Mais, à ce sujet, il est nécessaire de répondre en quelques mots à une objection que pourraient faire les adversaires du tunnel : si l’ennemi atteignait la côte et qu’il s’emparât du débouché français du souterrain, l’invasion subite de l’Angleterre ou tout au moins, la prise de possession du débouché anglais du tunnel ne serait-elle pas à redouter ?

C’est précisément, appliquée cette fois à l’éventualité d’une invasion allemande, l’objection contre laquelle nous nous heurtions, de 1878 à 1907.

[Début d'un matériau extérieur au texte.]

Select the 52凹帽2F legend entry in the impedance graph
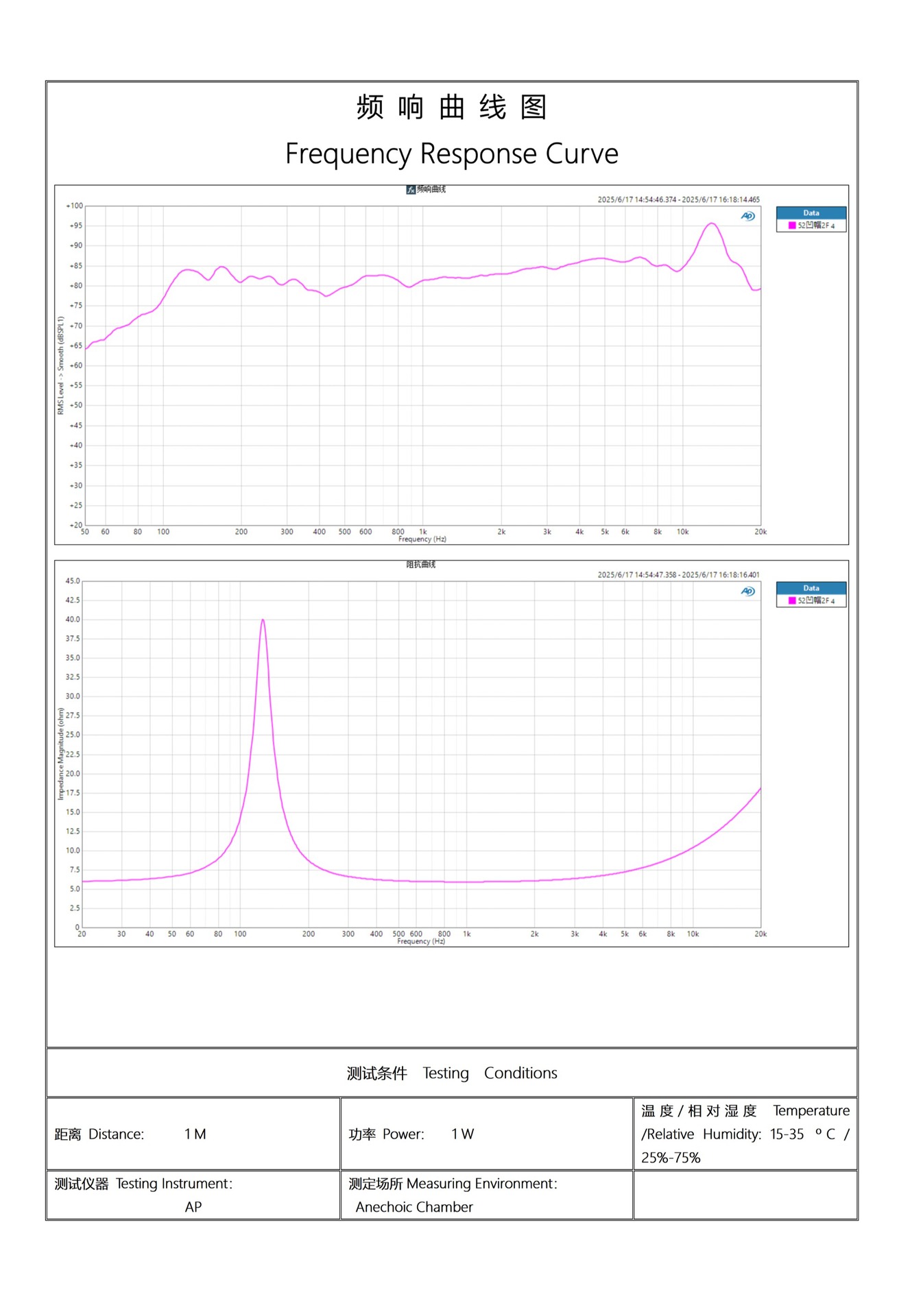This screenshot has width=899, height=1316. point(816,600)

On ne peut que répéter que les précautions prévues sont tellement nombreuses et efficientes que toute crainte de succès de l’ennemi commun, dans cette entreprise, doit être nettement écartée. Outre que le débouché serait parfaitement défendu, le tunnel peut être instantanément détruit ou noyé, — on l’enfumerait au besoin avec des gaz asphyxiants, — et la progression des trains (à traction électrique) vers l’Angleterre est commandée de la seule côte anglaise. Enfin le tracé de la voie, immédiatement après le débouché, est tel que les trains, lancés sur un viaduc dominant la mer, pourraient être détruits eux-mêmes par les feux des navires de guerre. Cette dernière « sécurité, » de création assez récente dans le processus des plans du tunnel, avait donné pleine satisfaction à la commission militaire britannique chargée de l’examen du projet. Peut-on exiger davantage ?…

  1. Je prends la liberté de rappeler à ce sujet l’article que j’avais fait paraître ici même, le 15 mai 1916. Cet article prouvait, je l’espère du moins, l’inanité des craintes qui dominaient alors le gouvernement et l’opinion en Angleterre. C’était le G. Q. G. qui m’avait demandé cette étude.